_Data extract_
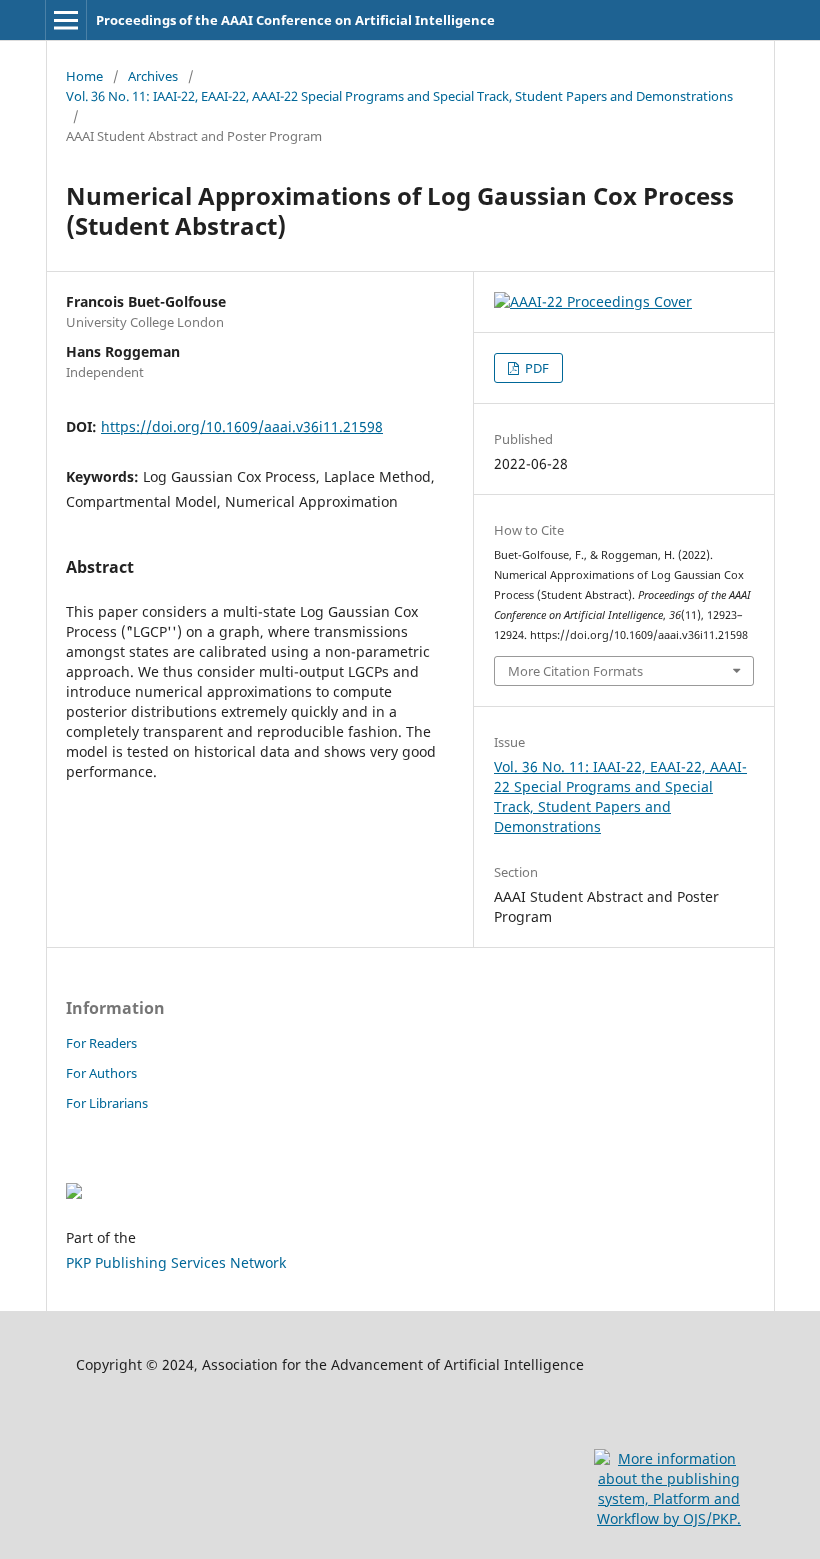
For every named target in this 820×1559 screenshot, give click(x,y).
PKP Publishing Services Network (176, 1262)
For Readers (101, 1043)
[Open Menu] (66, 20)
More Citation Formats (575, 671)
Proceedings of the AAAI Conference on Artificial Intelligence (295, 20)
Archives (153, 76)
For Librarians (107, 1103)
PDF (535, 368)
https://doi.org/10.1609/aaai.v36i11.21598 (242, 426)
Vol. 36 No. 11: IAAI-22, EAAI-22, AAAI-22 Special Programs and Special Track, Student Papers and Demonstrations (399, 96)
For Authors (101, 1073)
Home (84, 76)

_Problem to solve_
When copying the listing, skip the pictures and keep each line exactly as written.

_Exercise response_
For every named target in this 820×1559 screenshot, give click(x,y).
PKP Publishing Services Network (176, 1262)
For Readers (101, 1043)
[Open Menu] (66, 20)
More Citation Formats (575, 671)
Proceedings of the AAAI Conference on Artificial Intelligence (295, 20)
Archives (153, 76)
For Librarians (107, 1103)
PDF (535, 368)
https://doi.org/10.1609/aaai.v36i11.21598 (242, 426)
Vol. 36 No. 11: IAAI-22, EAAI-22, AAAI-22 Special Programs and Special Track, Student Papers and Demonstrations (399, 96)
For Authors (101, 1073)
Home (84, 76)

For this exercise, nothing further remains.